18 And pray in the Spirit on all occasions with all kinds of prayers and requests. With this in mind, be alert and always keep on praying for all the Lord’s people. 19 Pray also for me, that whenever I speak, words may be given me so that I will fearlessly make known the mystery of the gospel, 20 for which I am an ambassador in chains. Pray that I may declare it fearlessly, as I should.
Evidence of the vulnerability and imperfection of any human power is ever-present. What then did the Apostle Paul intend in commanding those who received this letter to “be strong in the Lord”?
Human strength alone is inadequate against the devil’s schemes. Paul knew this. His command (written in the passive voice) may be literally translated as “be continually empowered”, “be made strong” (“made strong” not only today but every day). It is in the power of the Lord and only in his power that we may hope to take our stand against the evil we will inevitably encounter as servants of Jesus.

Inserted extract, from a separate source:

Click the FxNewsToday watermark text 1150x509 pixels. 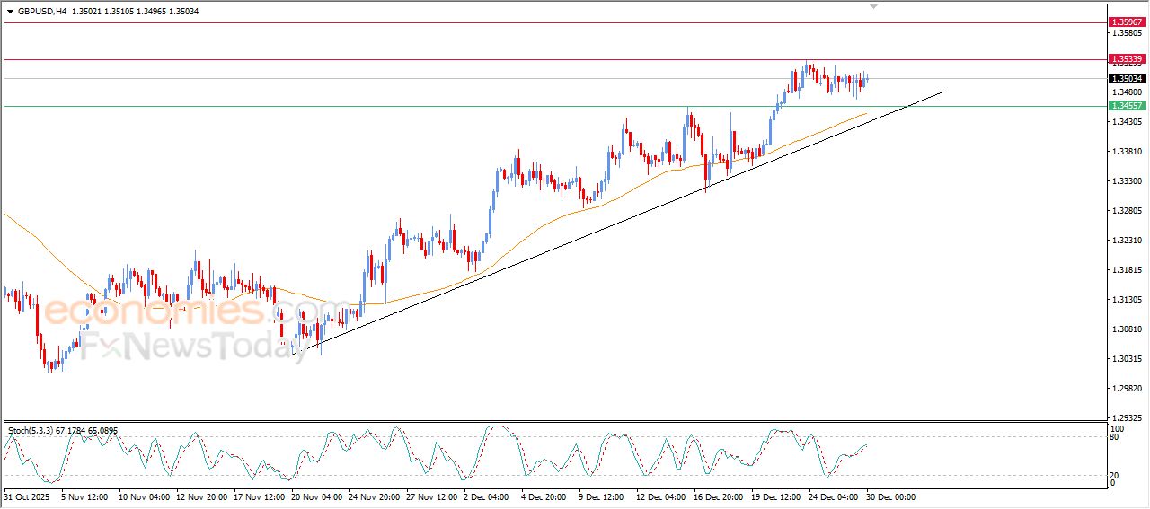pos(182,347)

The Lord’s “mighty power” (alternatively “the might of his strength”) is available to us if only we ask. Paul has alluded to how we access this power in the representation of each component as an item of armour which the servant of Jesus Christ is to bear.
We are to do this by prayer. His command continues: “pray in the Spirit on all occasions with all kinds of prayers … always keep on praying for all the Lord’s people” (italics added). People of God should recognise the repetition of “all” through this command. We are to be people of prayer.

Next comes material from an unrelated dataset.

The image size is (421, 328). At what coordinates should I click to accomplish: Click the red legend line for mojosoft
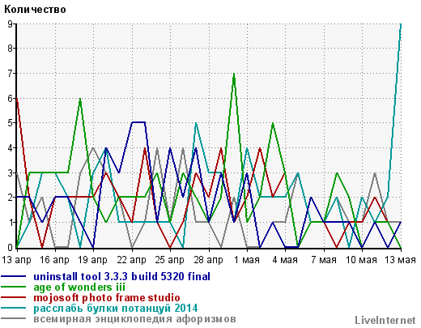pos(14,297)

Paul’s request for prayer for himself in this passage may be emulated by all who are undertaking the mission of God today. We anticipate their requests for prayer when we bring to God the Father through our mediator Jesus Christ in the Holy Spirit all who lead us in his Church, all who are ambassadors for Jesus, all who teach, all who intercede and all who declare the word of God fearlessly, regardless of their own personal circumstances.
Even as we read this reflection, let us pray for them now.